On another note. We went to Conching's Cafe last weekend for breakfast. It was either 9 or 10 am. We usually go to Tita's Kitchenette, but we thought we'd try something different, since we hadn't been there in a while. From what I remembered, Conching's always had a few seafood dishes, so that would be disappointing. Unfortunately, they had none on this day. Anyway, we both had no trouble deciding. I got the pork adobo and the roast pork with the vinegar and onion and bell pepper. I wish I knew what it was called. Can anyone tell me? I'm so unfilipina... The FP got the adobo and this beef and onions dish. So we went to pay, and we realized that they only took cash. Then we realized that the FP "forgot" his wallet. He does that a lot. So I had to go to the bakery next door to get cash out. When I walked in, the bell rang. So this lady came out from the back, and saw that I just needed cash. She asked me if I wanted a pan de sal sample. I said, sure, of course. So she handed me a roll in a paper bag! What a score. It was nice and warm. So soft and yeasty, and a little sweet. My parents are always looking for pan de sal when the come visit. They usually get the grocery store kind, which is not the same. Now I know where to go when they come back to visit.

So the roast pork with onion, peppers, green onions. It's like ceviche. At Tita's they serve it room temperature. At Conching's it was hot. Not as good. The pork wasn't crispy, it was stronger and vinegaryer. It wasn't bad, just not as wonderful as the Tita's version. It was just good.

The adobo. That was nice and greasy, and fatty, and there were large pieces of pork fat that just came away with the plastic foork that were tender and flavorful. I know that might sound gross to a lot of people - but you know the old Emeril adage, right? The sauce could have been a little more acidic, but that's what that garlic vinegar is for that they have in the squeeze bottles on the condiment table. So I used the pan de sal to soak up all the greasy and vinegary sauces.

The FP's steak and onions turned out the be steak and goat and onions. We were thinking that they put the two leftovers together maybe thinking they were the same. At any rate, it was quite a pleasant surprise. The rich soy saucey beef and goat tasted great together. Anyway, not a drop dead gorgeous meal, but pretty good, and a different experience for you to read about. Aren't we courteous to think of all you dear FH and FP fans when we eat?

4 comments:

caninecologne said...

the pork dish you describe with vingegar, onions and green onions (also being like ceviche), might be Sisig.

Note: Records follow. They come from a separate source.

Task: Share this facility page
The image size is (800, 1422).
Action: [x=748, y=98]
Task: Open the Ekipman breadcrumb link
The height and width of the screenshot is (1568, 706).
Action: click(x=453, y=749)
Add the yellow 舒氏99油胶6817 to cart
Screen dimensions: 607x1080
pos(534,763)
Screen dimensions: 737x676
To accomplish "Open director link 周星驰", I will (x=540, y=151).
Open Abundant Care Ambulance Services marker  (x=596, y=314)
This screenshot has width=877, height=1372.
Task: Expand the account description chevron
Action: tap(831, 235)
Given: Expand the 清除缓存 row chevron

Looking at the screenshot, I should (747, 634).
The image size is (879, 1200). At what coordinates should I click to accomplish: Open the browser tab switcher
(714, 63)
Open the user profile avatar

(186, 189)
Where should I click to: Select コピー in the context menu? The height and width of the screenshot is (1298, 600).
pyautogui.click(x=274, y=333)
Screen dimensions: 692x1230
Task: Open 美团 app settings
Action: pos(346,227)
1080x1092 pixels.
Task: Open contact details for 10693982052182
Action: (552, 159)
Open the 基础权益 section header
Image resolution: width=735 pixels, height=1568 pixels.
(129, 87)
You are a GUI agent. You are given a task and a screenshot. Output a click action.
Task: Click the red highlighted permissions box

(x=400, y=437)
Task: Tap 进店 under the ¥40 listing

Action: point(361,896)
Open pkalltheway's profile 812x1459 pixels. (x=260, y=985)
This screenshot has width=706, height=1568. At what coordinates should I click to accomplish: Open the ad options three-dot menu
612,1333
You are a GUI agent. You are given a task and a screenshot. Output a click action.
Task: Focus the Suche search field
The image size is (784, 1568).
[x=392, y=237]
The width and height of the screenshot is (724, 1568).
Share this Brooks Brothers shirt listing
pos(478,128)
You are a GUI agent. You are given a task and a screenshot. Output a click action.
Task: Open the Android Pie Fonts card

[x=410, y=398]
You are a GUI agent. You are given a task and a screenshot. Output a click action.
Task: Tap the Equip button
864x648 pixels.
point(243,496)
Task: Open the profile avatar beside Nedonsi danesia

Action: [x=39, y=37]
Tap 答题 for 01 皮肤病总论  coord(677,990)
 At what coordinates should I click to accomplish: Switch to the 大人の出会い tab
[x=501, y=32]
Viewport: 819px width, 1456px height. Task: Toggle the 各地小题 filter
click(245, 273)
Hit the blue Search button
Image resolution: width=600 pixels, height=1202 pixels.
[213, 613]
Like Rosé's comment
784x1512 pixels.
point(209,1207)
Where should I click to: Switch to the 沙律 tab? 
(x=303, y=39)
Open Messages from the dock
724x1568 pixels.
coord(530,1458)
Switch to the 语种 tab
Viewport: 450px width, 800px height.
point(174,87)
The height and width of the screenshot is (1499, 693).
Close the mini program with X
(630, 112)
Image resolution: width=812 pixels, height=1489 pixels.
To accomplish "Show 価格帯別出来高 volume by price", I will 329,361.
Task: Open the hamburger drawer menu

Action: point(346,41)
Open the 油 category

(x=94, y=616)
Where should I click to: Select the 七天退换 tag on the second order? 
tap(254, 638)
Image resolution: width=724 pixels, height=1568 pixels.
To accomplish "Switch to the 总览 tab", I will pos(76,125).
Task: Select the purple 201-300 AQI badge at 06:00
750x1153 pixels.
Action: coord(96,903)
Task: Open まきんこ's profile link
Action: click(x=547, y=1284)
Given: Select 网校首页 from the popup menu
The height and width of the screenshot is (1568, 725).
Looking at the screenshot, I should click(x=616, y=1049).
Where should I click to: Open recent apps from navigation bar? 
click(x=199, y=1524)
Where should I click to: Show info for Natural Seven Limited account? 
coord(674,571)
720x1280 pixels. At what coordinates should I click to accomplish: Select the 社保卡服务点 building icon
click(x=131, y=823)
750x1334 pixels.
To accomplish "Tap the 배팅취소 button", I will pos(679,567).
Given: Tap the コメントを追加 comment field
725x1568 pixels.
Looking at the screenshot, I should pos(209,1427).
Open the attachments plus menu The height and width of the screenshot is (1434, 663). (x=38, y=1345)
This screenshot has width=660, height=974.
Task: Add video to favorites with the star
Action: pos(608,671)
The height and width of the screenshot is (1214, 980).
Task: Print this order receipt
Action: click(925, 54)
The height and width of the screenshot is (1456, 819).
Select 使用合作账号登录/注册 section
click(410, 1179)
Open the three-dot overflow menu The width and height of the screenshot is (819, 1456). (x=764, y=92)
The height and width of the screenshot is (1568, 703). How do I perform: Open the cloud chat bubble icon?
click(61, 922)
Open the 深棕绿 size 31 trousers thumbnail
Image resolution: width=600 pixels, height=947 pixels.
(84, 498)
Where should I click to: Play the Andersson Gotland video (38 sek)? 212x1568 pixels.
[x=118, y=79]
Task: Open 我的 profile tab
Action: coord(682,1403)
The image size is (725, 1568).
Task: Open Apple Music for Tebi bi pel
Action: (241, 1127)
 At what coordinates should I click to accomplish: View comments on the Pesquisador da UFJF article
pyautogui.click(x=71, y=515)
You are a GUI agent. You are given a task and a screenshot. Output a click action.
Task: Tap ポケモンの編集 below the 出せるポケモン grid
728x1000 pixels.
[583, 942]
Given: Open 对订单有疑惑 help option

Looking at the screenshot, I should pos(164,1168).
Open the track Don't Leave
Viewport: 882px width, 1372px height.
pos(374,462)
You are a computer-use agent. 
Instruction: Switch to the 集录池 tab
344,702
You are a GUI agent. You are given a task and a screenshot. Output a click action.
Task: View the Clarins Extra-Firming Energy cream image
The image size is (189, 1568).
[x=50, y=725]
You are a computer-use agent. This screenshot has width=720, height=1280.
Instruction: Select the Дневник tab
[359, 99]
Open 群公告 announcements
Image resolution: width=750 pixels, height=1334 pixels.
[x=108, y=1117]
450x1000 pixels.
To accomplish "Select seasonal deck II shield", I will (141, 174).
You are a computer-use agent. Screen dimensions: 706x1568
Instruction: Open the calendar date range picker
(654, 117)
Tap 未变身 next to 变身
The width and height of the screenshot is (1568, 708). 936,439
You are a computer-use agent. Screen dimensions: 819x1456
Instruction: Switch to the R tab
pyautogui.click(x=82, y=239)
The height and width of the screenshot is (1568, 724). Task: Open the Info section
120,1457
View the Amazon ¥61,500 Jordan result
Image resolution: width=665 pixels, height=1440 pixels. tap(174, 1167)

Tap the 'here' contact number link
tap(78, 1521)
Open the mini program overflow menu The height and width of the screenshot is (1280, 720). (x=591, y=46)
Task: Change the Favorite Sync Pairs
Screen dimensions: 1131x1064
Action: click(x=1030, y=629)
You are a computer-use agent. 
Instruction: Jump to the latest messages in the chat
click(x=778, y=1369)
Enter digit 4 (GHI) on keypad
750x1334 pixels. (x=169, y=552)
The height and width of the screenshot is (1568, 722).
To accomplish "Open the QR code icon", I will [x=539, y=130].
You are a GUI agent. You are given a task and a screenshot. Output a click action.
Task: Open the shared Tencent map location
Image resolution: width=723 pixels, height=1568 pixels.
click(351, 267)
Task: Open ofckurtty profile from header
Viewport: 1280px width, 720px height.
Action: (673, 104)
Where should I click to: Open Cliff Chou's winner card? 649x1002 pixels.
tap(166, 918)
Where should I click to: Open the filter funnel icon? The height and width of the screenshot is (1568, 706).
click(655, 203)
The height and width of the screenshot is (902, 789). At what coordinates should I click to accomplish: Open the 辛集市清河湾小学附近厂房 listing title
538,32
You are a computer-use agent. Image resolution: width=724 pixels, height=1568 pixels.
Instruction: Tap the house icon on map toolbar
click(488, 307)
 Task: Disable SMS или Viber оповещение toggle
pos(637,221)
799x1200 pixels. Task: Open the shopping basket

Look on mmm-yoso's site. If you do a search on his blog, you'll come across his posts on sisig and pictures too. the third one on the list has a post (wednesday wanderings) about conching's sisig.

i like that stuff too. my parents don't make it tho'. it's just a food that i see at parties, but it's pretty damn good.

the food ho said...

So I looked at Mmm Yoso's site, and it is Sisig. Thanks, caninecologne! I could go for some Sisig right now.

caninecologne said...

cool!

KirkK said...

Hey TFH - Conching's Sisig is my favorite by far. You lucked out, they don't always have it.